### [Brief A]
According to the article on Tanzania's capital market regulator, by what percentage did the Dar es Salaam Stock Exchange gain in 2024?
### [Brief B]
Update the article on Tanzania's capital market regulator from "Still, regulation is" up to and including "saving and investing.", putting "director general" in place of "chief executive".

The Regulator Teaching the Market to Breathe

Tuesday 12th August 2025

非洲记者报道

On a weekday morning in Dar es Salaam, a handful of brokers swipe across their phones to watch bids in real time. It looks ordinary—another app, another price screen—until you follow the trail back to the regulator that has been nudging Tanzania’s capital market from promise to practice. Over the past decade, and especially in the last few years, the Capital Markets and Securities Authority (CMSA) has operated less like a traffic officer and more like a patient architect: standard by standard, product by product, building a system that can carry savings into investment and keep the market’s rhythm steady when headlines don’t.

The numbers tell a useful part of the story. The Dar es Salaam Stock Exchange closed 2024 with a 22.23% gain—outpacing bigger African peers and suggesting that liquidity and confidence are no longer accidents in Tanzania; they’re compounding outcomes. That performance did not arrive in a vacuum. In recent years, CMSA greenlit large, multicurrency note programmes for major banks, expanding the menu available to both institutions and households and signalling that the fixed-income market is where patient capital meets infrastructure ambition.

Still, regulation is only as persuasive as the vision behind it. Nicodemus D. Mkama, CMSA’s chief executive, has been explicit that development and inclusion must travel together. “We have been at the fore in steering development of innovative sustainable capital market products,” he noted, pointing to firsts in the region—gender and multicurrency green bonds, and Sharia-compliant sukuk—that broaden who can invest and what their money can build. That insistence on product diversity has been matched by a push on investor education: the Capital Markets University & Higher Learning Institutions Challenge now runs as an annual rite, pulling a new generation into the discipline of saving and investing.

### [Input data]
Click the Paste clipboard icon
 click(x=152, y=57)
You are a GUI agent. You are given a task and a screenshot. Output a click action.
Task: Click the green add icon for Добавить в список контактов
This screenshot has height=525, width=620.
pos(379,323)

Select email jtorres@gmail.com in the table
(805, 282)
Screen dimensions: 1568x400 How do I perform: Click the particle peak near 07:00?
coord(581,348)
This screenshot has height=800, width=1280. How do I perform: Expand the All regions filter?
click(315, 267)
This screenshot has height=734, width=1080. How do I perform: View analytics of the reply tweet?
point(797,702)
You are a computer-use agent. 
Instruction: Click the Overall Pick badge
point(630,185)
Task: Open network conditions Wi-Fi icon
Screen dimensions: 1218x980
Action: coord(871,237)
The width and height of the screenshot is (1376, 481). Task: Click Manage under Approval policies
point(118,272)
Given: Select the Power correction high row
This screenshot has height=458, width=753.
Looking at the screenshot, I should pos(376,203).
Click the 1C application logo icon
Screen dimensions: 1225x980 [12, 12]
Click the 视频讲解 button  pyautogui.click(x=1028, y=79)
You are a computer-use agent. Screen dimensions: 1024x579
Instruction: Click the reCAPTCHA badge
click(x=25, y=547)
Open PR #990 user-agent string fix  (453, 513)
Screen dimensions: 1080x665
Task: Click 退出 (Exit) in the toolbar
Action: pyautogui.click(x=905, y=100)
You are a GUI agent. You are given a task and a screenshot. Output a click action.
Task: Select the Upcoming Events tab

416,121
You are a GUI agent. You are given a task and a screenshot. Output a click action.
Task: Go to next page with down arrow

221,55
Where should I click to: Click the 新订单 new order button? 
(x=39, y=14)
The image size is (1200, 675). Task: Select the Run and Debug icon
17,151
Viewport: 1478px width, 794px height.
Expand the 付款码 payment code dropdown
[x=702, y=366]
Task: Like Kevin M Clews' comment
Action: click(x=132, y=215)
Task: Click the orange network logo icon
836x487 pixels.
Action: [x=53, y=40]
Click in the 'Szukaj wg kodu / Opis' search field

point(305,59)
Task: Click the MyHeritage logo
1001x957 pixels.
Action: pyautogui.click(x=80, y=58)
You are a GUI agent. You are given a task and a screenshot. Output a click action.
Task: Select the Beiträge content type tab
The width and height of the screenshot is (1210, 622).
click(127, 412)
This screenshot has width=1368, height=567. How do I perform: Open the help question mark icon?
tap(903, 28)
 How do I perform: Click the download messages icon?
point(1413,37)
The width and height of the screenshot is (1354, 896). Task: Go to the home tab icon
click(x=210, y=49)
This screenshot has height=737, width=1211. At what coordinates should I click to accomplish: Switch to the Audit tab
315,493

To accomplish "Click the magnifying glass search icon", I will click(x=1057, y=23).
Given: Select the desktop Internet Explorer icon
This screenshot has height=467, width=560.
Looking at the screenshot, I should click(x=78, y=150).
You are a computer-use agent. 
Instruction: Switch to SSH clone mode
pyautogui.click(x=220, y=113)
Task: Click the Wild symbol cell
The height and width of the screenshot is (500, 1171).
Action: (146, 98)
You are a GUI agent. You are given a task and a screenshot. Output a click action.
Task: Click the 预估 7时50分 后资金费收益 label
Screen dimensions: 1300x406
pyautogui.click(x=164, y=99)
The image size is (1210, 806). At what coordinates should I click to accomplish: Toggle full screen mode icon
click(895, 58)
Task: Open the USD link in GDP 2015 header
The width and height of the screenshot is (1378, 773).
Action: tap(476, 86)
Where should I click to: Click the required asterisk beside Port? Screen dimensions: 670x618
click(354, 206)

### [Answer area A]
22.23%

### [Answer area B]
Still, regulation is only as persuasive as the vision behind it. Nicodemus D. Mkama, CMSA’s director general, has been explicit that development and inclusion must travel together. “We have been at the fore in steering development of innovative sustainable capital market products,” he noted, pointing to firsts in the region—gender and multicurrency green bonds, and Sharia-compliant sukuk—that broaden who can invest and what their money can build. That insistence on product diversity has been matched by a push on investor education: the Capital Markets University & Higher Learning Institutions Challenge now runs as an annual rite, pulling a new generation into the discipline of saving and investing.